The film follows Freddie, a teenager whose sexuality has already become the subject of rumor in his hometown before he is willing to face it himself. After a violent incident leaves him exposed and frightened, his father sends him to stay with relatives in Havana. That move reshapes the film. What begins as a story about panic and concealment slowly opens into one about possibility, as Freddie encounters a more supportive environment and starts to imagine that life does not have to be built entirely around hiding.
The football setting is an effective choice, even if the script does not always dig as deeply into it as it could. Sport here is less about competition than about masculinity: the codes of toughness, the fear of humiliation, and the pressure to perform the right version of manhood. Freddie’s anxiety feels sharper because it plays out inside a social space where vulnerability is treated as danger.

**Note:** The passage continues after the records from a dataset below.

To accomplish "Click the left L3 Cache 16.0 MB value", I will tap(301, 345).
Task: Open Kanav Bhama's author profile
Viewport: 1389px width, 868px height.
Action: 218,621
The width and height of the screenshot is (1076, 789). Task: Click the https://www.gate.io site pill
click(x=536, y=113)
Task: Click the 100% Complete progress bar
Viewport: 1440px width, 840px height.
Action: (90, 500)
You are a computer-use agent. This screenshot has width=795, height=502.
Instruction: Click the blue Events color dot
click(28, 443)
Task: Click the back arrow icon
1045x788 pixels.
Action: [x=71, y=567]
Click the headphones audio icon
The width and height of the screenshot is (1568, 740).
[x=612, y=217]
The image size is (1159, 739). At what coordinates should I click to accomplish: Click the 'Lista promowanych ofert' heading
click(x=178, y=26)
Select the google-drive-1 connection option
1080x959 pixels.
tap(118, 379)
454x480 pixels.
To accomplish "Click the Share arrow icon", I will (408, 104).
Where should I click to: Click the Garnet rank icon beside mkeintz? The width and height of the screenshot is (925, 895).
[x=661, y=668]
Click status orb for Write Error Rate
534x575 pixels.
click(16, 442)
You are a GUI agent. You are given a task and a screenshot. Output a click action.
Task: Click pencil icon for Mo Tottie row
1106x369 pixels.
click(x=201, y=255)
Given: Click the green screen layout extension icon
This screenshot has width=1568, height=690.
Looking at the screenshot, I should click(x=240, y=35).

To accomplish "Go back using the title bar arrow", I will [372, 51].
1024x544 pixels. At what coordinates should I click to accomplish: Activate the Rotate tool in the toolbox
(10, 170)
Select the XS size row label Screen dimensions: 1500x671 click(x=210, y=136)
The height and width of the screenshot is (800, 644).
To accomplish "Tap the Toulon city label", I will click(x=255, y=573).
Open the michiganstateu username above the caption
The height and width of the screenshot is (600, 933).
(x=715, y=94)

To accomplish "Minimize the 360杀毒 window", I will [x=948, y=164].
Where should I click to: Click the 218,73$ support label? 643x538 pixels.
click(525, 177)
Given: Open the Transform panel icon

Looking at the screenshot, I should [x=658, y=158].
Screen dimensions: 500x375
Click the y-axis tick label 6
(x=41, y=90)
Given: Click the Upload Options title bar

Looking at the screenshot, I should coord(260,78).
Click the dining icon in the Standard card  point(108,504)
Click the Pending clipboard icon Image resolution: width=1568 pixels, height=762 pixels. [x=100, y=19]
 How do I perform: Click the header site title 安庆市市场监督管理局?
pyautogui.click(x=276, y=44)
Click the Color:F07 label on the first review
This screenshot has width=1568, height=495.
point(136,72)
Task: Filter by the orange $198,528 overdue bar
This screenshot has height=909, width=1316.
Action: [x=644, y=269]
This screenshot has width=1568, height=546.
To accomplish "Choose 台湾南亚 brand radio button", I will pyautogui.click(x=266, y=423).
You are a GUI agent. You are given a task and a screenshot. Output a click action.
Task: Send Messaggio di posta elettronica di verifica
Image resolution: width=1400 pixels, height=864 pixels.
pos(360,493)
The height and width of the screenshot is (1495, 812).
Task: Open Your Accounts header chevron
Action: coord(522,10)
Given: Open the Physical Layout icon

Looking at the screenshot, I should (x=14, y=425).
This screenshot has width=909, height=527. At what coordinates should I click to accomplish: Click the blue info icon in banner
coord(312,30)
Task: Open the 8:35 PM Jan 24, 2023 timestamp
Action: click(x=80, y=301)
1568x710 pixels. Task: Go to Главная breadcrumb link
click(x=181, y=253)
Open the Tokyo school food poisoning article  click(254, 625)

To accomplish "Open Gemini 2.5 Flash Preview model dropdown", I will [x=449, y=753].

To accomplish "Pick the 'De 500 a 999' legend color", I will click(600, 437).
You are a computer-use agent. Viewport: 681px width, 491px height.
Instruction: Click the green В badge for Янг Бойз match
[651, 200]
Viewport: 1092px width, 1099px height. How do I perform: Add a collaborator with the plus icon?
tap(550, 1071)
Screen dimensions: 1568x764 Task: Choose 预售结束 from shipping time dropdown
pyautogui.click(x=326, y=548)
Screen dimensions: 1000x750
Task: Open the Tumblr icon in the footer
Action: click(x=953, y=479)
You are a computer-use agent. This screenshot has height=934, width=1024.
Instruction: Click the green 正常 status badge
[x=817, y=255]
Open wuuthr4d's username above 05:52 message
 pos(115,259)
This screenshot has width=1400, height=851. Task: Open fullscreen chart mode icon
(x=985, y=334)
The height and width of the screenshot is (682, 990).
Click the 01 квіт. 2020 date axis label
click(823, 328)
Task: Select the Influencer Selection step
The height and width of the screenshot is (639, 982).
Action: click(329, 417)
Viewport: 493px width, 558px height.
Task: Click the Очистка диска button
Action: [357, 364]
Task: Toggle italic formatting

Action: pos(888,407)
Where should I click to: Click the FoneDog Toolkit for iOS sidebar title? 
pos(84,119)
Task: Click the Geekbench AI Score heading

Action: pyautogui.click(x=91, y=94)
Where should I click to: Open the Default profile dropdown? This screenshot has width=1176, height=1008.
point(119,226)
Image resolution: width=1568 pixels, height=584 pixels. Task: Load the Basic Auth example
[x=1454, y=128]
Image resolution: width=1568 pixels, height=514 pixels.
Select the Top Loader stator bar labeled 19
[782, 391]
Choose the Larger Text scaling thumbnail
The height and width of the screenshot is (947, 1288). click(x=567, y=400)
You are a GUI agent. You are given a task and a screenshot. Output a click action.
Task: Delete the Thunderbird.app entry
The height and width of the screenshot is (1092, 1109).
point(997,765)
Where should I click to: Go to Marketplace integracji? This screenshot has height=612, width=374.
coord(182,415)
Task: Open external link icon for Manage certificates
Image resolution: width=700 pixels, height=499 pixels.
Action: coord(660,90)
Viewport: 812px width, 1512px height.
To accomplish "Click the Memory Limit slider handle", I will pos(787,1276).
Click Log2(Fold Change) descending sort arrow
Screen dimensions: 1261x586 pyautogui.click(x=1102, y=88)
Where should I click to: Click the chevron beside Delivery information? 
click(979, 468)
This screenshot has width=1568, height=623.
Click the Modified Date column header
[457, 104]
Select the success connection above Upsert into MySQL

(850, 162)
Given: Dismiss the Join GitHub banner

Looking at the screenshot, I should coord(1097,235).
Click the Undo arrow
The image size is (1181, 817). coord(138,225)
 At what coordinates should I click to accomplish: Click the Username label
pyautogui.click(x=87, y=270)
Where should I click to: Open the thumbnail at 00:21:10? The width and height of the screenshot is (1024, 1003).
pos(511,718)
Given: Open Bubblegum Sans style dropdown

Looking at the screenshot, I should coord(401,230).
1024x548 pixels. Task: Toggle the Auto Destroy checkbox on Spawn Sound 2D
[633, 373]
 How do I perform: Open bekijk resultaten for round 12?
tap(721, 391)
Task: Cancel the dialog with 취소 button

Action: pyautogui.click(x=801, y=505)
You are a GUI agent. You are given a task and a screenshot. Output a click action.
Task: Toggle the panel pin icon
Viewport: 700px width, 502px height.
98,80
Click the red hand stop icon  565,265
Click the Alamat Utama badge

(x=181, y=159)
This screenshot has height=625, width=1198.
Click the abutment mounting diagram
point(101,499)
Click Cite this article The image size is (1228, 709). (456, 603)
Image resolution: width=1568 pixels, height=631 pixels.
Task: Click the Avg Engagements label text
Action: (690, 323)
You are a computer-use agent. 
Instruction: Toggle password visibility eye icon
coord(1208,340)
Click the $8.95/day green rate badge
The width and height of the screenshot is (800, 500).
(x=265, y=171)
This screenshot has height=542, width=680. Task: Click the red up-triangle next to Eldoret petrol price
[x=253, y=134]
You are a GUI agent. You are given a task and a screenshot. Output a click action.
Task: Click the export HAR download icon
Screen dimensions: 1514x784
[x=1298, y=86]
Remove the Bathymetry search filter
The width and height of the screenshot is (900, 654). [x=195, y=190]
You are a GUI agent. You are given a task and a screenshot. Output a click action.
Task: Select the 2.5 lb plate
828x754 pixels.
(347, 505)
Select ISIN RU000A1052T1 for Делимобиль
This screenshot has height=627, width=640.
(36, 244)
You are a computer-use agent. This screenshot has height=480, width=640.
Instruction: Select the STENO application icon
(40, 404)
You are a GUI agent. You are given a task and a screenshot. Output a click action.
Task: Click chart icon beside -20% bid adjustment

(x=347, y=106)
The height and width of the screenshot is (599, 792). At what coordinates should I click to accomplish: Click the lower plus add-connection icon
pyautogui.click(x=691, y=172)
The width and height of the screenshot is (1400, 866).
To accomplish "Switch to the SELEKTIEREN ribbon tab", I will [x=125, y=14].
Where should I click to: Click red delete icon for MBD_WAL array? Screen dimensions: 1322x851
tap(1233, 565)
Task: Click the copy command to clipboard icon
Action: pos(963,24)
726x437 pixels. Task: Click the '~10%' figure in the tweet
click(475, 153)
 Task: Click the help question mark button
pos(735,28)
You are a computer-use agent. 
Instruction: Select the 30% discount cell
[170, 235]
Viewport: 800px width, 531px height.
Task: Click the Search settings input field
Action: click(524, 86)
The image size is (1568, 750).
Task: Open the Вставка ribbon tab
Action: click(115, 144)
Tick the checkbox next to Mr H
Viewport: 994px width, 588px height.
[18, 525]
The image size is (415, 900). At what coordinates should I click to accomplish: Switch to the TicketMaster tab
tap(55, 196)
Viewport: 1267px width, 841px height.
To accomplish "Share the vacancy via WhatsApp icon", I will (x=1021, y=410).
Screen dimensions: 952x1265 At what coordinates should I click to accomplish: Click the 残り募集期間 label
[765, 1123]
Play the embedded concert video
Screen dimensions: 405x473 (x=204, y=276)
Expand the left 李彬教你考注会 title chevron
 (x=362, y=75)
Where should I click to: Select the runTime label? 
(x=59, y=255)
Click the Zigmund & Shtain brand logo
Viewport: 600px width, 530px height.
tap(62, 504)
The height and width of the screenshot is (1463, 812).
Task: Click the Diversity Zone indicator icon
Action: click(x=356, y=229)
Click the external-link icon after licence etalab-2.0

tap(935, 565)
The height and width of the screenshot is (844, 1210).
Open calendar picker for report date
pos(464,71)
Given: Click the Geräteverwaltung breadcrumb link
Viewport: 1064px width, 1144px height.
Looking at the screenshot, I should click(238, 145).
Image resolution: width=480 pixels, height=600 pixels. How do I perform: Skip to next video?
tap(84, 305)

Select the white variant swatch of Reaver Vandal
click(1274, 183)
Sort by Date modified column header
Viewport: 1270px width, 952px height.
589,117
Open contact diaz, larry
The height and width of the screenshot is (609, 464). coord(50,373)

The film’s best scenes are often the quietest ones. Conversations with his aunt, moments of casual kindness, and the contrast between hostile gossip and genuine care all help the emotional stakes land more clearly than the plot mechanics do. There is a recognizable truth in the way the film shows support arriving not as grand speeches, but as small gestures that make shame easier to survive.
At the same time, Delantero has clear limitations. Its low budget shows, and the writing leaves some relationships frustratingly underdeveloped. A few emotional threads feel sketched rather than fully shaped, especially when it comes to clarifying whether certain bonds are romantic, platonic, or intentionally unresolved. That vagueness can feel less like complexity and more like unfinished work.
Even so, the film remains sympathetic because its central conflict is so familiar. Freddie is not battling abstract ideology; he is exhausted by the emotional labor of staying hidden. Delantero understands how the closet distorts everyday life, turning every rumor, every glance, and every gesture into a source of tension. That emotional realism carries the film further than its craft alone might suggest.
In the end, Delantero is a modest but heartfelt queer sports-adjacent drama that never fully escapes its budget or narrative thinness. Still, it offers an honest portrait of a young man learning that acceptance can begin with one supportive space, one trusted relative, and one step away from fear.